On Motion for Rehearing.
[7] As shown by our original opinion, we declined to pass upon the third assignment of error, which complained of the action of the trial court in refusing to give an instruction requested by appellant, requiring the jury to find whether or not appellee Guderi-an authorized Bain to execute the mortgage in question. While the record shows that the requested instruction referred to was marked “Refused” by the trial judge, it does not affirmatively show that appellant excepted to the act of the judge in refusing to give that instruction, and therefore we held that, *964under the law passed by the Legislature In 1913, the failure of appellant to reserve a bill of exception to that ruling denied him the right to have that action of the trial court reviewed by this court.
It is not denied that such is the proper construction of the act of 1913 (Acts 33d Leg. c. 59),' but the motion for rehearing calls our attention to the fact that the law regulating such matters was again amended by an act approved April 2, 1917 (Acts 35th Leg. c. 177 [Vernon’s Ann. Civ. St. Supp. 1918, art. 1974]), and which act was in force when this case was tried in February, 1918. That act amends article 1974 of the Revised Statutes so as to make it read as follows:
“When a special instruction is requested and the provisions of this law have been complied with and the trial judge refuses the same, he shall indorse thereon, ‘Refused,’ and sign the same officially, and such charge, when so indorsed, shall constitute a bill of exceptions and it shall be conclusively presumed on appeal that the party asking said charge presented the same at the proper time and excepted to its refusal, and that all of the requirements of law have been observed, and the same shall entitle the party requesting such charge to have the action of the trial judge in refusing the same reviewed on appeal without preparing a formal bill of exceptions.
“If the trial judge modify such special charge, he shall indorse on said charge, ‘Modified as follows (stating in what particular he has modified the charge) and given, and exception allowed plaintiff (or defendant, as the case may be),’ and «ign the same officially. Such charge when so indorsed shall constitute a bill of exceptions and it shall be conclusively presumed that the party asking said charge presented the same at the proper time, excepted to the modification thereof, and that all of the requirements of law have been observed, and the same shall entitle the party requesting such charge to have the action of the trial judge in modifying the same reviewed without preparing a formal bill of exceptions.”
That article, as it now reads, nullifies the amendment of 1913, which required the complaining party to take a bill of exception to the action of the trial court in refusing a requested instruction, and declared that the failure to do so should be construed as approving and acquiescing in such refusal.
[8] From this it follows that this court fell into error in not considering the third assignment. As above stated, that assignment complains of the action of the trial judge in refusing to give a requested instruction requiring the jury to find whether or not the defendant Guderian authorized Bain to execute the mortgage which Bain had given upon the automobile in question, and after careful consideration of that question we have reached' the conclusion that the requested instruction should have been given, and that the third assignment of error must be sustained, and the case reversed.
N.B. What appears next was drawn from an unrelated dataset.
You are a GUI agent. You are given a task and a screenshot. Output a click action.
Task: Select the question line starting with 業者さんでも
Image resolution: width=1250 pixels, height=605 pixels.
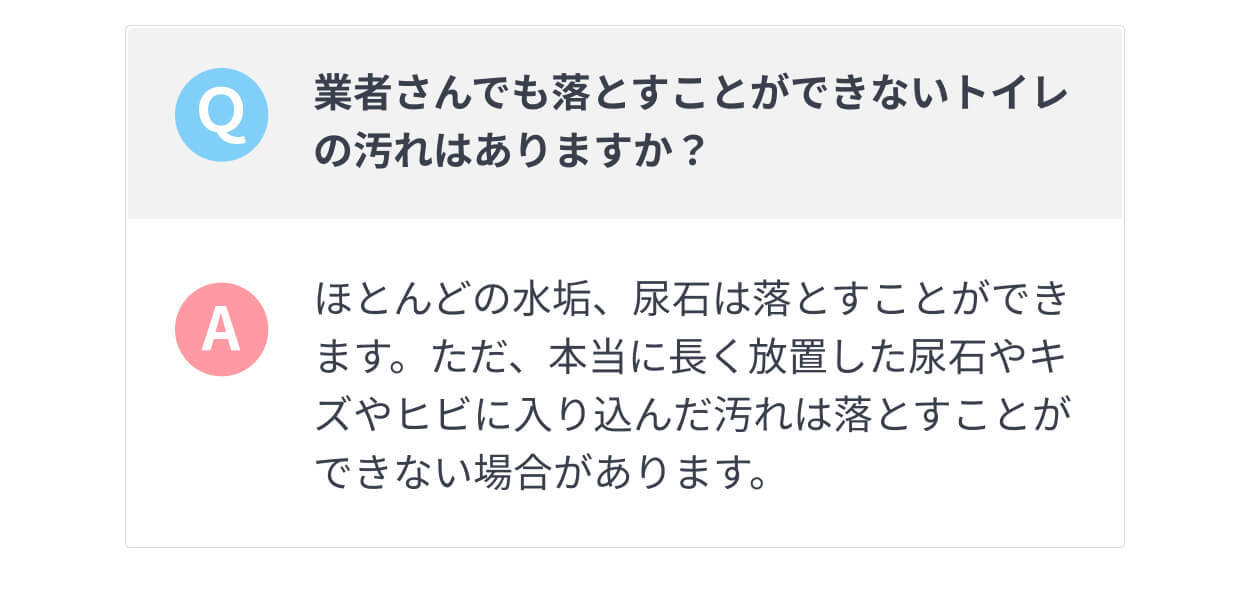coord(691,96)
Without setting out the testimony in full, we content ourselves with the statement that there was testimony tending to show that the defendant Guderian authorized Bain to execute the mortgage in question; and, if he did so, appellant was entitled to recover against appellee Guderian, because the undisputed testimony shows that he received from Bain and appropriated to his own use the money for which the automobile was sold.
■Hence the motion for rehearing will be granted, and the judgment appealed from will be reversed, and the cause remanded.
Motion granted.
Judgment reversed and cause remanded.